The U.S. Coast Guard is expanding its fleet of icebreakers and could be homeporting one of the vessels in Alaska. Icebreakers are built with thicker hulls to navigate the world’s icy, northernmost waters.
The U.S. Senate voted Thursday evening to authorize the National Defense Authorization Act for the upcoming fiscal year.
On a call with reporters Wednesday, Sen. Dan Sullivan, a Republican, said the National Defense Authorization Act for the upcoming fiscal year appropriates $150 million towards buying and converting an existing icebreaker. The vessel most likely would be homeported in Juneau, according to Sullivan.
Sullivan said he hopes it’s the first of many to be someday based in Alaska.
“It should be a series of ports in our state that can homeport an icebreaker, but right now I think this is huge news for our state,” said Sullivan.
The U.S. currently has two operational Arctic icebreakers, both based in Seattle.
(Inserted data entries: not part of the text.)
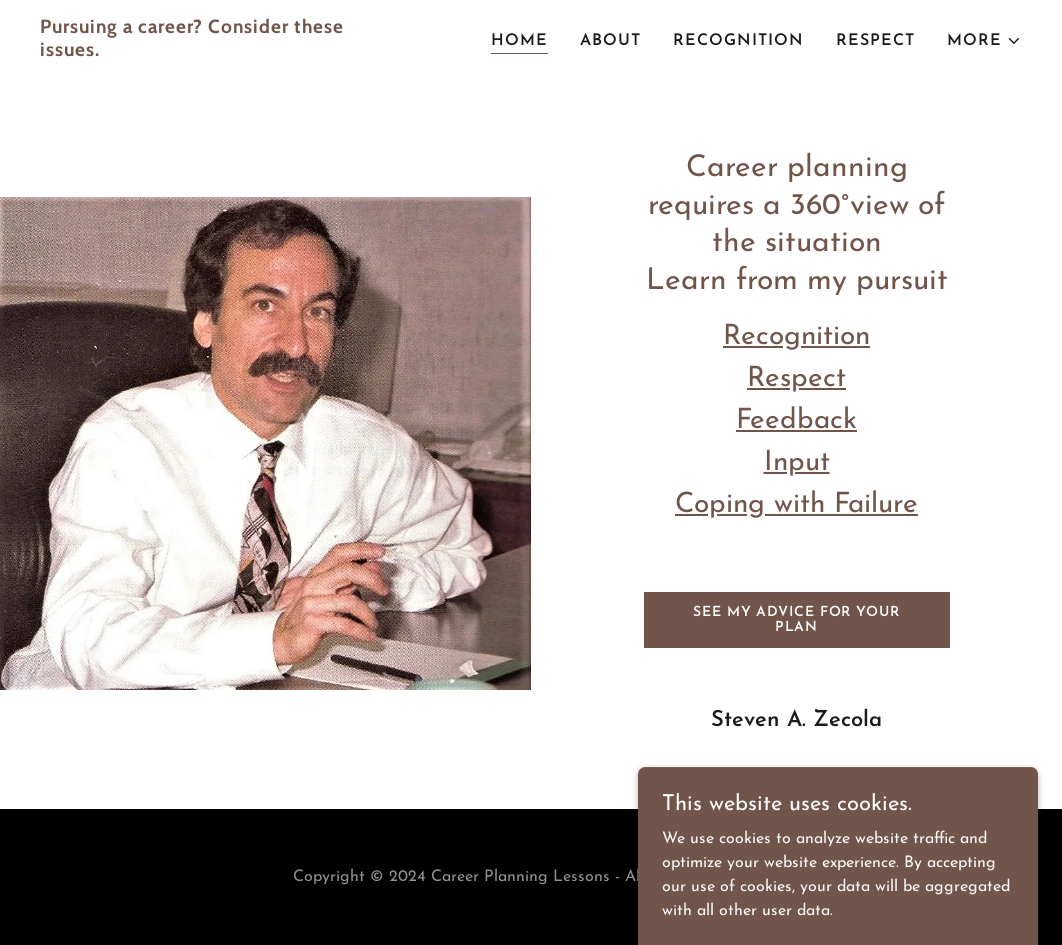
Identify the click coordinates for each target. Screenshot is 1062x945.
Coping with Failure (796, 505)
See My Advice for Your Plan (796, 620)
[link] (212, 52)
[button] (984, 41)
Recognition (796, 337)
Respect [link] (875, 41)
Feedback (796, 421)
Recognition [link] (738, 41)
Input (797, 463)
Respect (796, 379)
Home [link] (519, 41)
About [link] (610, 41)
The Department of Defense announced plans late last year to build a new icebreaker at a cost of $552,654,727.
Sullivan said adding an icebreaker to Alaska’s existing Coast Guard fleet would bring 190 service members and hundreds of millions of dollars in infrastructure spending to the state.
Language in the legislation would also cut down the timeline for purchasing an existing icebreaker from more than six years down to one, according to Sullivan.
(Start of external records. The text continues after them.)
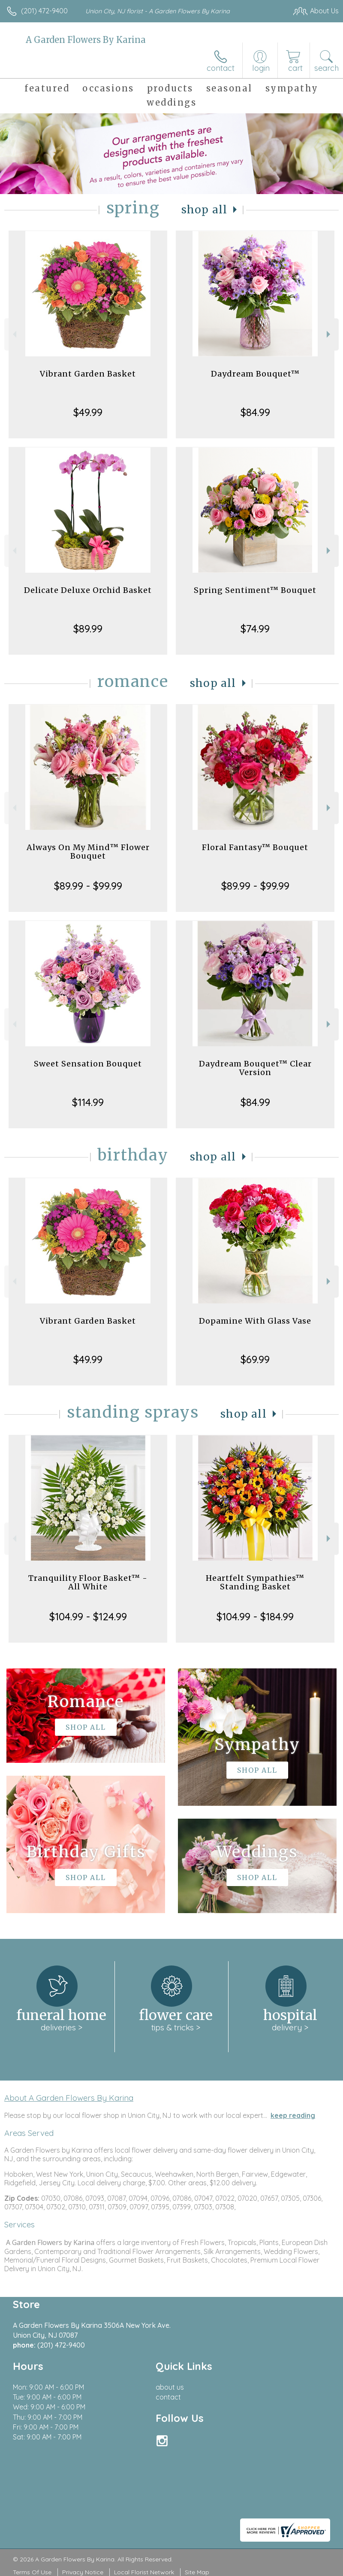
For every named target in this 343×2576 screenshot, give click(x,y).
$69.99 (255, 1359)
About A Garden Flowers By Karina (68, 2098)
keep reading (293, 2115)
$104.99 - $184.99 (255, 1616)
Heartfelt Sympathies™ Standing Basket (255, 1582)
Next (329, 334)
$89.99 (87, 628)
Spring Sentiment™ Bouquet (255, 590)
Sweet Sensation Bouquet (88, 1064)
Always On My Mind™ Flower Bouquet (88, 851)
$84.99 (255, 412)
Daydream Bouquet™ (255, 374)
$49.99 (87, 412)
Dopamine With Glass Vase (255, 1321)
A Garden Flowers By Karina (86, 39)
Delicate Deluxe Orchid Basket (88, 590)
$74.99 (255, 628)
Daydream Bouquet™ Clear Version (255, 1068)
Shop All (204, 209)
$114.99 (88, 1102)
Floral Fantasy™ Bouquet (255, 847)
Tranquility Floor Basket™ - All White (87, 1582)
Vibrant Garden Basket (88, 374)
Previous (13, 334)
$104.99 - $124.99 (88, 1616)
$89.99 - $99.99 (88, 885)
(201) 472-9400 (44, 10)
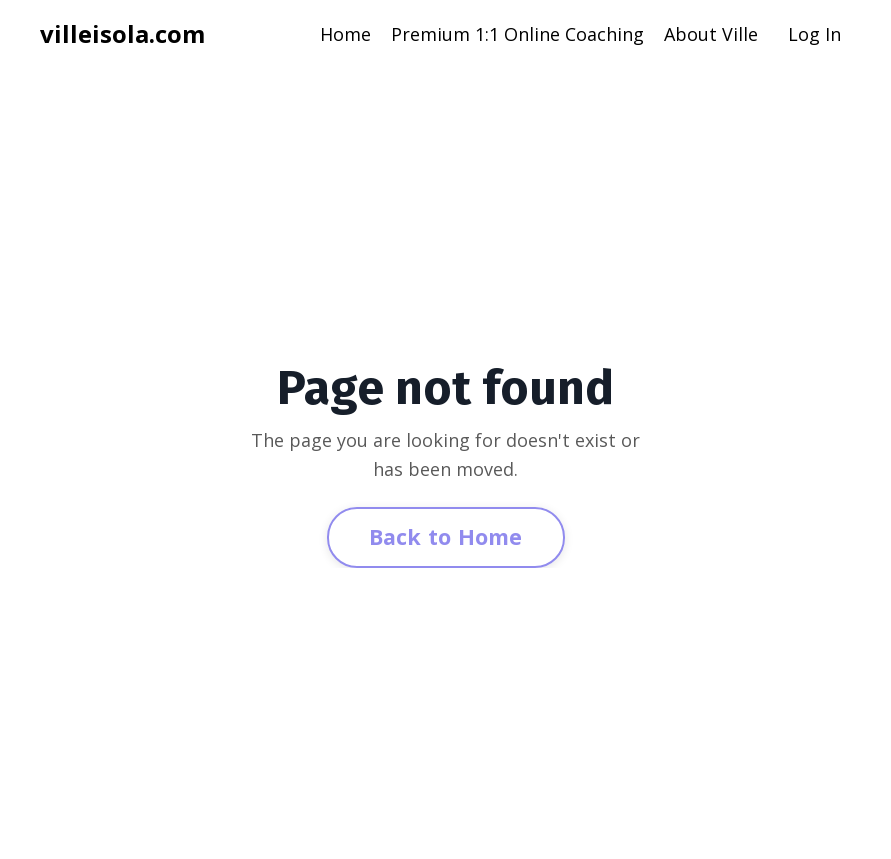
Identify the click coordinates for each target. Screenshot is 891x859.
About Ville (711, 34)
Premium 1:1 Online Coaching (517, 34)
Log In (814, 34)
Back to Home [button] (446, 536)
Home (345, 34)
Sullivan said adding to the fleet in Alaska is a top priority. Russia has the world’s largest icebreaker fleet, with dozens more than the U.S.
“Everybody in our state intuitively knows we need more icebreakers to promote our security, economic, environmental interests. And if you have icebreakers in America, they should be homeported in the Arctic,” said Sullivan.
Both Sen. Sullivan and Sen. Lisa Murkowski voted in favor of the bill Thursday evening. The final version outlines $858 billion in defense spending. It now heads to President Biden’s desk.